If you have sufficient data based on past failures, you can predict probability of failure based on time and conditions. The goal of this effort is to prevent the identified undesired event from happening. This means as you work your way down the map, you list components, systems, subsystems and the potential problems that could arise with each. For each identified problem a control measure is sought out, just as with an identified hazard. This is the whole purpose of the diagram. Find potential problems before they occur and put control measures in place. Control measures may include redundant or backup systems. If there is a likelihood a failure could occur, let’s find a way to prepare for it in advance.
Space Shuttle Challenger Disaster
Fault Tree Analysis was one of the tools used when investigating the space shuttle Challenger tragedy. Seventy three seconds after launch, the shuttle exploded. The investigation found that the right solid rocket booster separated, causing damage to the external tank. This led to the destruction of the shuttle by aerodynamic forces.
The top item on the fault tree is solid rocket booster separation. Working down the tree, the cause of the separation was an O-ring joint failure. The O-ring sealed a joint connecting the solid rocket booster to the main part of the shuttle. Both the primary and secondary O-rings failed, allowing heated gasses and flames to escape and make contact with the external tank, causing a structural failure.
Two main factors were uncovered:
- Technical – The O-ring joint had already been identified as being inadequate and a new design was underway. Previous flights had shown O-ring erosion had taken place, making the secondary O-ring useless.
- Organizational – Cold temperature the morning of the launch had engineers concerned. Ice had formed on the shuttle. The O-rings may not perform well with the cold weather. NASA management made the decision that the risk was acceptable and the launch was given the go-ahead.
This horrible disaster could have been avoided. I am not trying to criticize NASA, I know there were other factors such as budget cuts and pressure to meet set targets. (Sounds like most businesses)

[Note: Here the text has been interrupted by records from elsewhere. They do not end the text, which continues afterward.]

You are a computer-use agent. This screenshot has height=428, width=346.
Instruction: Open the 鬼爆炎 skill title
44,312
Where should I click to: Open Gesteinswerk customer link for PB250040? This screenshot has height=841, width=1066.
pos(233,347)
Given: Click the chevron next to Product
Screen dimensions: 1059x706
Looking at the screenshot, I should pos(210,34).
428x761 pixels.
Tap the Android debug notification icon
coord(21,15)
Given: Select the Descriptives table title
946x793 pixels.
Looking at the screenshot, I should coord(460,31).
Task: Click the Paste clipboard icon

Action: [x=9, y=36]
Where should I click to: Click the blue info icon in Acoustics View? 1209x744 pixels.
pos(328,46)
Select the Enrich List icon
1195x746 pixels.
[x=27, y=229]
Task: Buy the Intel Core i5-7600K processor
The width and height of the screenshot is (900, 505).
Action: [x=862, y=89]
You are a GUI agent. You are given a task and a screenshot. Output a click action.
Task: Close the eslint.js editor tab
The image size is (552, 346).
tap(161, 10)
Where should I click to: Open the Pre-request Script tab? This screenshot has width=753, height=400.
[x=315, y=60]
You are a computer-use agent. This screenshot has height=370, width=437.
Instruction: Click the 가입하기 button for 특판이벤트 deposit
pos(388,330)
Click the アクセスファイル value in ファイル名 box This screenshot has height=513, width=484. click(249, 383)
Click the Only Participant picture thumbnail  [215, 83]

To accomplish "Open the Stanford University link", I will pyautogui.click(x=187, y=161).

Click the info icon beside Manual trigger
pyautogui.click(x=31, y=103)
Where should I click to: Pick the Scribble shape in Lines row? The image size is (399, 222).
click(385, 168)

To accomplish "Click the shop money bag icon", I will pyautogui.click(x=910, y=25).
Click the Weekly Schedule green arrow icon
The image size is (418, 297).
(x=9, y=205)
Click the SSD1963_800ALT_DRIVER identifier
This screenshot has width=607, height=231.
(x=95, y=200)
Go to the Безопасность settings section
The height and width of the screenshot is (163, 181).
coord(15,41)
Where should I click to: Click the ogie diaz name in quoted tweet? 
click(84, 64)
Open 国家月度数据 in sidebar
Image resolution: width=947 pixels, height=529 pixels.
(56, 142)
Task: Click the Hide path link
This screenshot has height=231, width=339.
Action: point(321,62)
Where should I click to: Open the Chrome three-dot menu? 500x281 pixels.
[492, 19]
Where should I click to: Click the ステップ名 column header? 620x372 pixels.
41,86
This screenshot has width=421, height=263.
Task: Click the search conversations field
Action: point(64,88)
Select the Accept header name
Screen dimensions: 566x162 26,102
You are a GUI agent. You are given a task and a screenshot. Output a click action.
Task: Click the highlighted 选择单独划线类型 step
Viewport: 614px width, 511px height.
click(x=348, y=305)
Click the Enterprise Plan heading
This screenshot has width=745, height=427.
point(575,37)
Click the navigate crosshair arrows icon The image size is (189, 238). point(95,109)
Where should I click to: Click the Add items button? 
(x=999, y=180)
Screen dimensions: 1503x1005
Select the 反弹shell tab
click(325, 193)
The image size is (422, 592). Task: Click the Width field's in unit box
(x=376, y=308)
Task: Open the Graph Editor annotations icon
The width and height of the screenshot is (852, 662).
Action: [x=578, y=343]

Look at Some Examples on the Web
You can find lots of great examples of Fault Tree Analysis maps in Google images, or by using any online search engine. Since this is a very visual tool, I would suggest checking some examples out. This tool can be simple and quite helpful. It can also become quite complicated involving software and lots of data. It is worth getting familiar with.
This is a tool that should be used in the design phase to identify potential risks and assign control measures. It should also be used after an accident or “undesirable event” to help identify all contributing factors leading to the event.
When it comes to flushing out risk and determining reliability, FTM is a powerful tool. I have given you a brief understanding of its potential. Check out some examples online. It is worth your time and attention to become familiar with. It will give you another structured approach for your risk analysis tool kit.